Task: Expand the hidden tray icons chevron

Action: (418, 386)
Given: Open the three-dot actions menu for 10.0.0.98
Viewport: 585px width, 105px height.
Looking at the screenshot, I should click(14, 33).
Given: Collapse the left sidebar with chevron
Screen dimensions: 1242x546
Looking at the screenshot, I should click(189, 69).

◆ Action item ◆
Above are the records; retype every one exactly.

◆ Result ◆
Task: Expand the hidden tray icons chevron

Action: (418, 386)
Given: Open the three-dot actions menu for 10.0.0.98
Viewport: 585px width, 105px height.
Looking at the screenshot, I should click(14, 33).
Given: Collapse the left sidebar with chevron
Screen dimensions: 1242x546
Looking at the screenshot, I should click(189, 69).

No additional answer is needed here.